I LOVE it!!! Thank you!!!
I've never seen a peer review (or peer review type) submission with so many of the notes about what changes the committee recommended and why. Especially, why. And notes about how the authors edited and why. Especially, why.
That is worth far more to me than anything it actually says. Although, I do wonder a bit about who leaked it. And will fight with my conscious about whether I should spread anything about it - later, when I'm less sleep deprived and less in need of a diversion from real life.
But about what it says...
Did you read it beyond the title? I don't think it says what you think it says.
"The NRC review considered adverse effects of water fluoride, focusing on a range of concentrations (2-4 mg/L) above the current 0.7 mg/L recommendation for community water fluoridation."
They weren't looking for the effects of fluoride at low concentrations. However, they did include them sometimes - some of the studies included them to some degree.
At first read and a little bit of going back to check things, it seems to me that the studies consistently (but not universally) found that statistically significantly lower IQ was found in children living with increased fluorine exposure only when the concentration of fluorine is greater than twice the recommended concentration. Not when it is at the recommended concentration or lower.

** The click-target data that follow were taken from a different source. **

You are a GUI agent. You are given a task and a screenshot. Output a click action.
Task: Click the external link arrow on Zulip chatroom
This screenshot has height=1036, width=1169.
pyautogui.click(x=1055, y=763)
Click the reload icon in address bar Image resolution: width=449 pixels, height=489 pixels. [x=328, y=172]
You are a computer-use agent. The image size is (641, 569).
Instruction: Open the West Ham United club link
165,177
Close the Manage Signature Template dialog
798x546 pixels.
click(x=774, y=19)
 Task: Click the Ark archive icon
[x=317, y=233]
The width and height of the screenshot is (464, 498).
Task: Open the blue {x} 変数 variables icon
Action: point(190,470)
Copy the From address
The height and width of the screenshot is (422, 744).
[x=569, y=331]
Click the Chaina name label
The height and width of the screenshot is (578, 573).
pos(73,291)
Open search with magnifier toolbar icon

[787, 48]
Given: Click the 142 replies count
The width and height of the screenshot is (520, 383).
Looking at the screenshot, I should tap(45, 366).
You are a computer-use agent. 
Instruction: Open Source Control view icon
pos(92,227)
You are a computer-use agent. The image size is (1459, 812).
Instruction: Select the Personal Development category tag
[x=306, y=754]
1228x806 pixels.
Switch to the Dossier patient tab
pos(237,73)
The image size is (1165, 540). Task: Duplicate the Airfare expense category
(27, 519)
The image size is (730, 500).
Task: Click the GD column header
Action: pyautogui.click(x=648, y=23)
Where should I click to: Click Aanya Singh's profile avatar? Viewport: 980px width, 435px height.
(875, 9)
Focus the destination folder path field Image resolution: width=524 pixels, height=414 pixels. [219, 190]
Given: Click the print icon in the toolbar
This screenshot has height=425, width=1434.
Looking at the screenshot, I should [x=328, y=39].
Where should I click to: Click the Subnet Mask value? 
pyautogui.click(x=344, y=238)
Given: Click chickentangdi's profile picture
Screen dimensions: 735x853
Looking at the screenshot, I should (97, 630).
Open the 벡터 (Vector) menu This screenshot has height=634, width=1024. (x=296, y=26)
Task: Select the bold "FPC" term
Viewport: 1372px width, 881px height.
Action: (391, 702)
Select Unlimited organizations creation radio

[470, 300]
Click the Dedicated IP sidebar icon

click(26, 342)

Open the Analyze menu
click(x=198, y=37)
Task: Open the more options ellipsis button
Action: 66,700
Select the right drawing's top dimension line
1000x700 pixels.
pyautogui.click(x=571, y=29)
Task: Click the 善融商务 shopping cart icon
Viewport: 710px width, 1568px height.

And the differences in IQ were increasingly greater the higher the concentration of fluorine.
Oh. I should have read the rest of it in greater detail before starting to write... on page 21 "Much of the evidence presented in the report comes from studies that involve realtively high fluoride concentrations. Little or no conclusive information can be garnered...about the effects of fluoride at low exposure concentrations (less than 1.5 mg/L). ... Drawing conclusions about the effects of low fluoride exposures (less than 1.5 mg/L) would require..."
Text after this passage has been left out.